Cameron Crowe wasn’t old enough to drive when Rolling Stone sent him on the road with the Allman Brothers (Crowe’s most recent film — ”Almost Famous” — was based loosely on that experience), but the story that would turn the young journalist into a filmmaker came six years later. At 22, Crowe aspired to tell a story about teens, from the inside out. Throwing himself into the leg-warmer-ridden hallways of San Diego’s Clairemont High School, he audited classes, mingled with mall rats, and eventually emerged with a tale that a generation seized as its own. ”Fast Times at Ridgemont High,” directed by young upstart Amy Heckerling and released on Sept. 3, 1982, unleashed a flood of copycat teen movies, but none surpassed the original.

”Fast Times”’ spot-on portrayal of school life left no teen crisis — or archetype — unexplored. There was Ratner, the nebbishy pushover, and Stacy (Jennifer Jason Leigh), the naïf who wanted sooo badly to be somebody’s baby. And there was the guy whom The New York Times dubbed a ”scene stealer” — Sean Penn, whose turn as Jeff Spicoli, the surfer with a heart of hash, would launch his career.

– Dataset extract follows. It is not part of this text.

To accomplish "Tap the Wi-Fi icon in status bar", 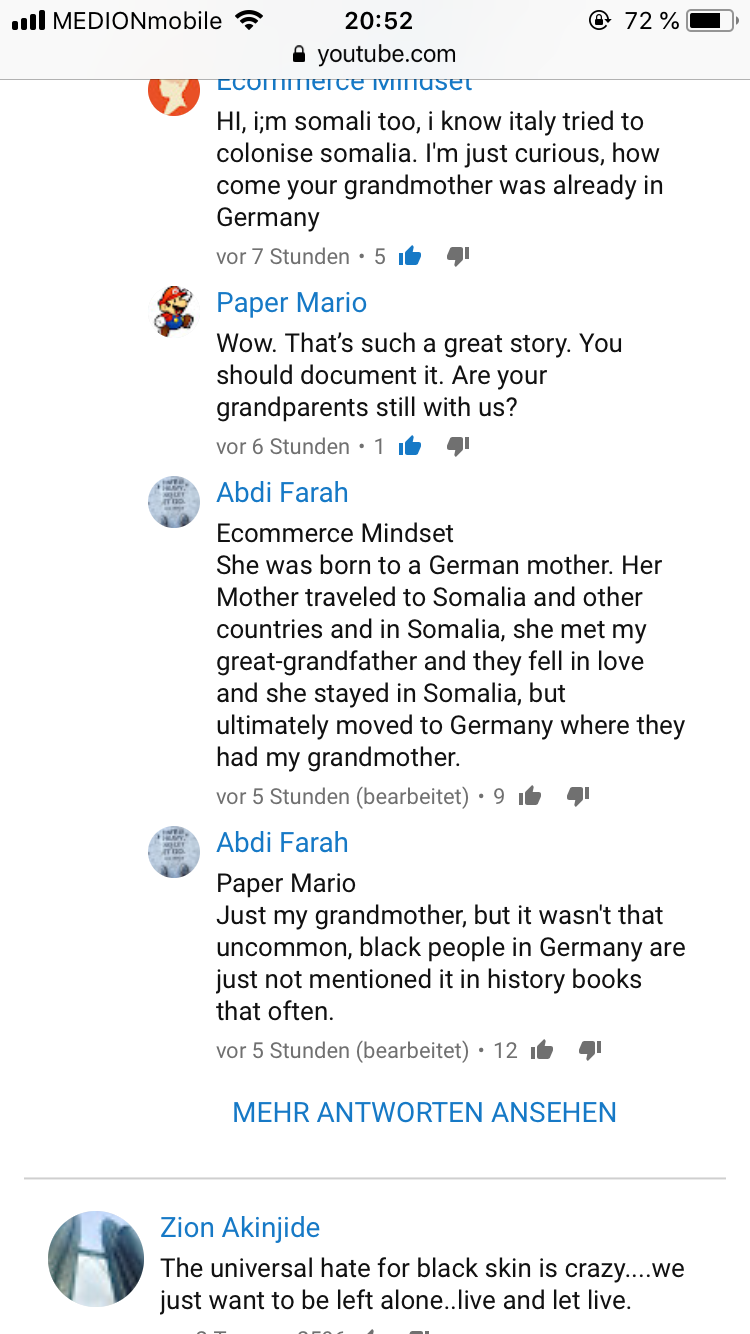I will click(x=249, y=20).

Stealing scenes in ”Fast Times” was a coup, given a cast that also included then virtual unknowns Anthony Edwards, Forest Whitaker, Judge Reinhold, Eric Stoltz, and Nicolas Cage. ”Jennifer and I met on that movie, and we’re still good friends,” says Phoebe Cates, who made a splash as ”Fast Times”’ carrot-pleasuring girl next door. ”For a decade, I got carrots sent to my table wherever I ate. ‘Fast Times’ really stuck with people.”

”Stuck with” might be an understatement. The film wildly surpassed Universal Pictures’ expectations and pulled in $38.4 million at the box office. Critics lauded the largely plotless movie, which, in ’86, inspired a half-hour sitcom on CBS — minus most of the original cast — that lasted, well, about a half hour.

So, dude, why all the fuss? Most of today’s teen movies, too wry to bother with real emotion, are built around you’re-not-gonna-believe-it scenes (a certain apple pie comes to mind). ”Fast Times,” which had one of its characters go through an abortion, wasn’t played just for comedy. And that made laughing out loud at Spicoli’s rendition of American history all the more necessary. In 1982, one of the film’s producers, Irving Azoff, said this of teens: ”Time goes by so fast for kids today…much [faster] than in the past.” If, in 2001, a writer tried to slip into the tattoo-ridden hallways of an American high school, today’s too-savvy teens would probably see right through him. Which is why we’re grateful that Crowe pulled it off in slower, ”Fast”-er times.